Good enough is good enough (for a while at least!)


Years ago I read an interview with the guy at Hinkley Yachts that does their varnishing. Hinkley is known for their beautiful finishes and he described their process: brush on a coat of varnish and wait for it to dry. Then sand with fine sandpaper to prepare for the next coat. Repeat over and over again to build up a beautiful and durable finish. The interviewer finally asked him when he knew he had applied enough coats and the job was finished. He replied that he was never finished…eventually someone just took it away!

It can be the same way when you’re working on a design for a product. If you wait until you think you’re finished, you’ll never release anything. At some point either someone takes it away from you or you have to say it’s good enough and turn it loose. Of course the degree of “good enough” varies widely depending on the project — an artificial heart has a much higher level of “good enough” than a pair of sawhorses! 
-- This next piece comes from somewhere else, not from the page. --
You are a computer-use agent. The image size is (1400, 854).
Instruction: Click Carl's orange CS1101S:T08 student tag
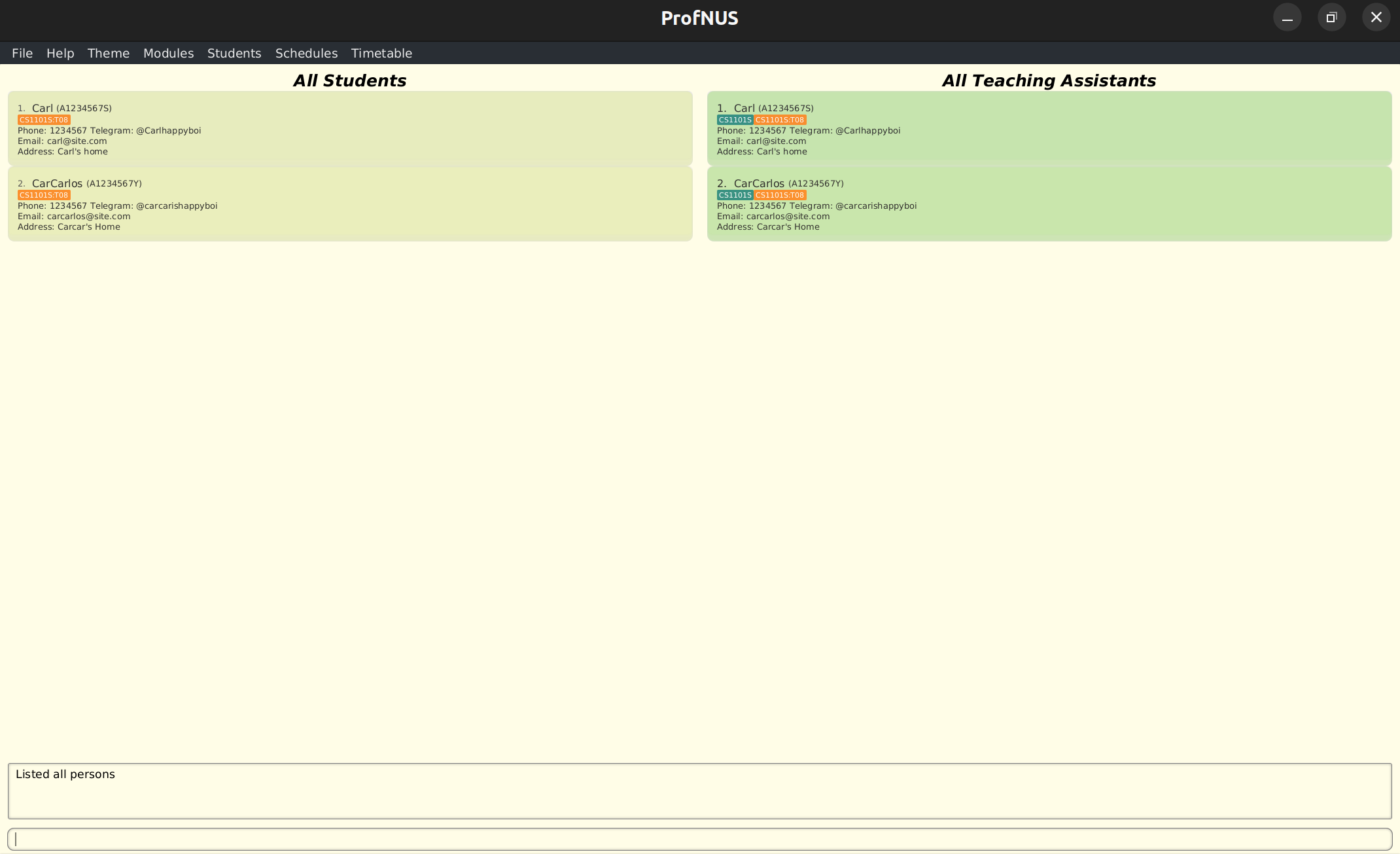tap(44, 120)
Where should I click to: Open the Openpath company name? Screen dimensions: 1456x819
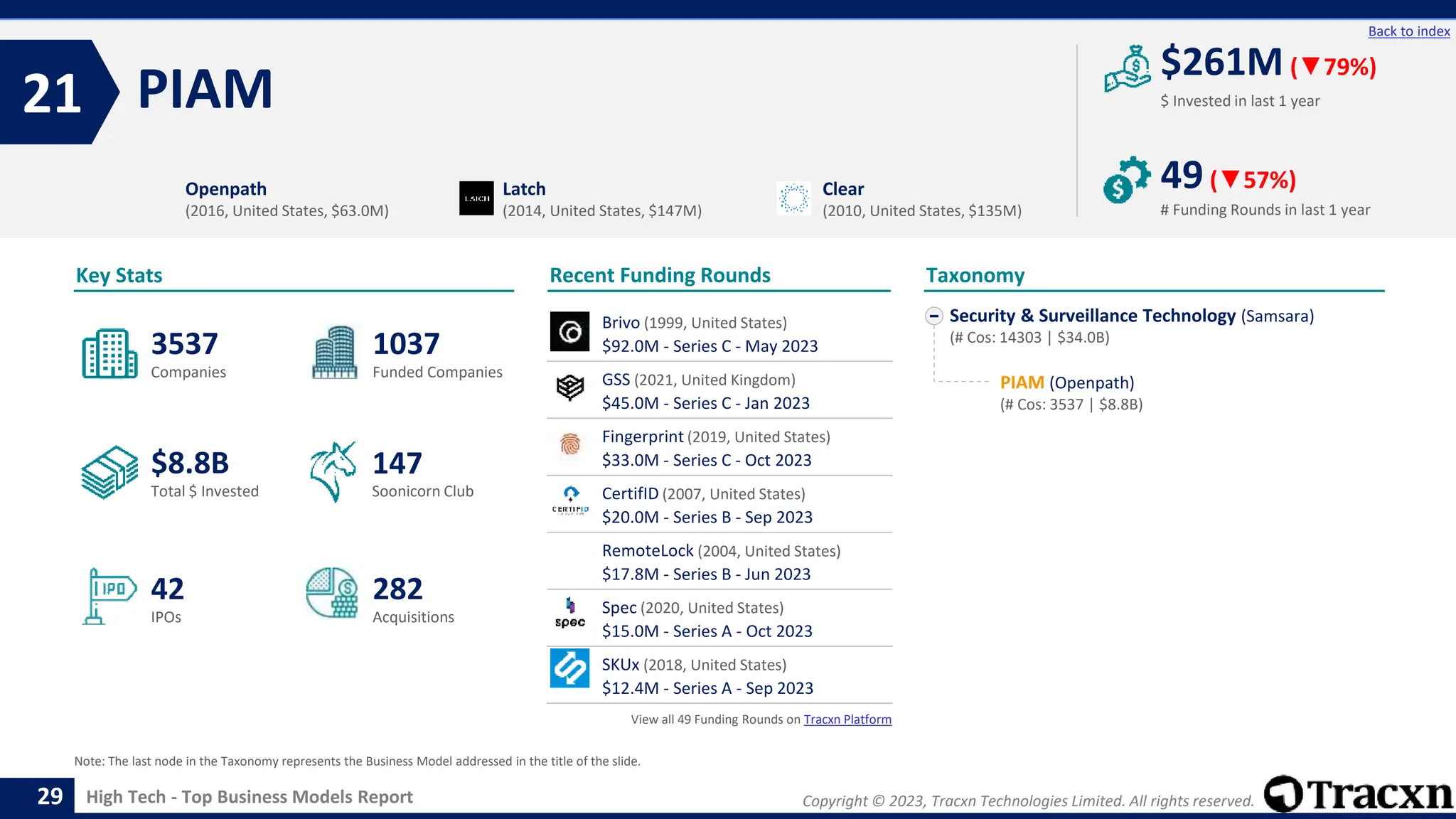pyautogui.click(x=225, y=189)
Anyone that works in a shop knows that you can never have enough sawhorses, and everyone has their favorite style and design. For years I banged them together from 2×6’s and plywood scrap, but they were heavy and kind of a pain to build.  So one of my first ShopBot projects (almost 20 years ago now!) was to try to improve on the sawhorses that I’d been building.

There are very few rules for sawhorses. They have to be stable and strong, but that still leaves a lot of  design flexibility. I hoped to get a pair of sawhorses out of a single sheet of plywood, and had found that sawhorses much more than 24″ wide were pretty awkward to deal with in a small shop. I wanted to be able to share the design so that any ShopBot owner would be able to make some, which meant they needed to be cut with a single bit and no flips. Most importantly they had to be stupidly strong — having flimsy sawhorses is worse than having no sawhorses at all! So 3/4″ plywood was my material of choice. I knew I wouldn’t have a final version that I would be completely satisfied with on my first try, but I needed something functional. Little did I know how long I would be designing sawhorse variations!
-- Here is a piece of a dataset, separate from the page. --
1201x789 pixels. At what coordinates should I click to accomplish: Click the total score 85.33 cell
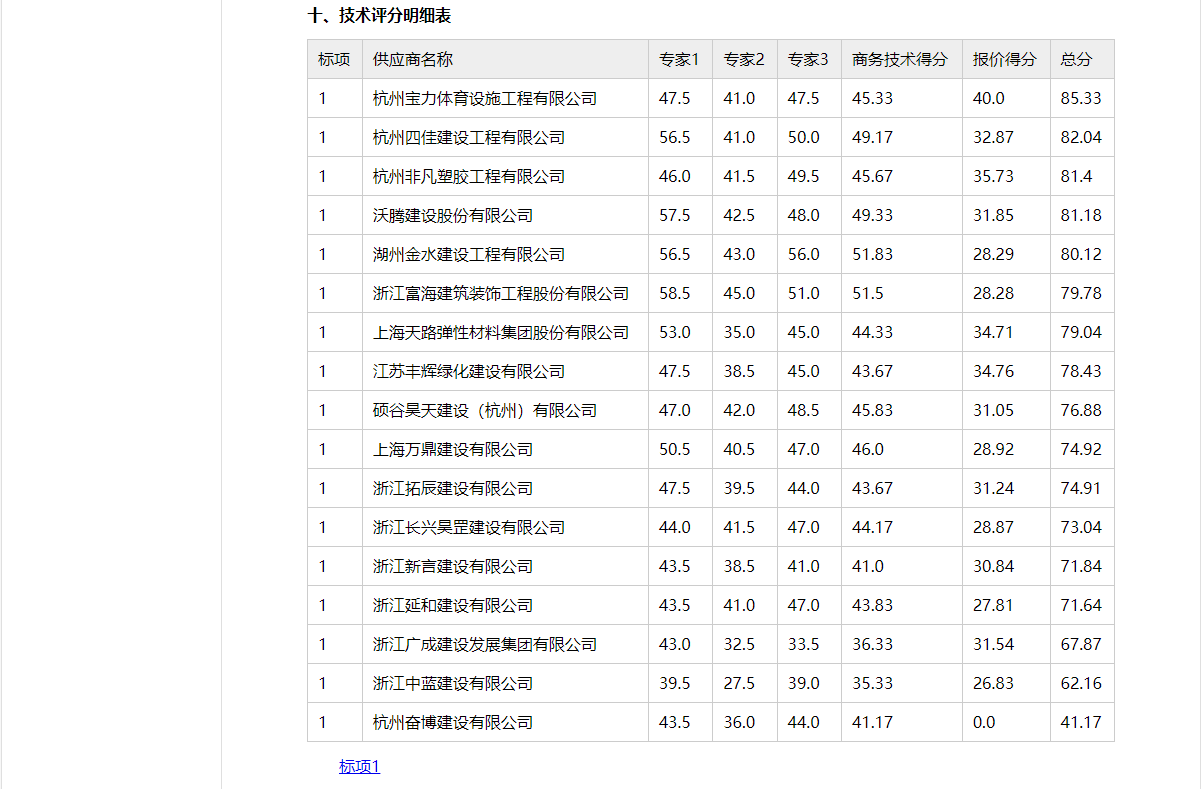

My first version used a “snaploc” joint that I had been experimenting with in a couple of projects, that used the natural springiness of plywood to create a flexible hook to hold parts together. Since I had a fancy new ShopBot I thought everything I designed needed to be clever, so I decided that my sawhorses should fold and use the snaploc joint as a catch.



A great idea in theory, but in practice it proved to be more clever than practical. The hooks were weak when they were un-supported like that and tended to break, and I really never felt the need to fold them. So much for V.01! My next version was basically the same shape but without the folding capability/liability, they stacked nicely. It used the same snaploc joint and worked fine as a sawhorse–they were really strong–but it seemed like the material could be used a little more efficiently.



A few modified parts, a couple of  rotated pieces, and a sawhorse with a built-in storage compartment was created. I liked it enough to make the files available for download, and a lot of them have been made over the 15 years or so that they’ve been available. (They were originally shared on floppy disks!)



I’ve probably made 20-30 sets of them and they have been my go-to sawhorse for 15+ years, but a couple of things have bothered me. Although the storage compartment is handy for holding tools while you’re working, it’s also an awesome place to lose tools, especially small things like pencils and rulers. And sometimes if there was a void in the plywood in a key spot in the snaps, the hooks could break when you were putting them together. Finally they were also a little sensitive to variations in plywood thickness (and you know how I feel about that!!)

In the last couple of years, my collaborator Robert Bridges and I have been working on a fastening system for our Shelter 2.0 project that we refer to as “telephone connectors” that we use to make designs material-agnostic—not dependent on precisely sizing and modifying designs to compensate for thickness variations.


A couple of months ago I decided it was time for one more sawhorse redesign. I wanted to:

  • Use telephone connectors to make them work better with varying materials.
  • Retain the ability to store tools and supplies, but eliminate the enclosed “hiding place.”
  • Create a design that can easily use slab doors to convert into work tables.
  • Cut efficiently out of one sheet of plywood.






This most recent version is my favorite one so far. They are incredibly strong but can be quickly disassembled to pack flat for shipping to shows and events. They are light and stack to minimize floorspace, and with the addition of two slab doors, quickly convert into a pop-up table or workbench.

Software developers have a saying, “Release early, release often” which is a great philosophy to follow. There are always improvements to be made in any design, but that doesn’t mean that your design isn’t useful in its current state.

Release it when it’s “good enough” but keep experimenting with new ways to make it better!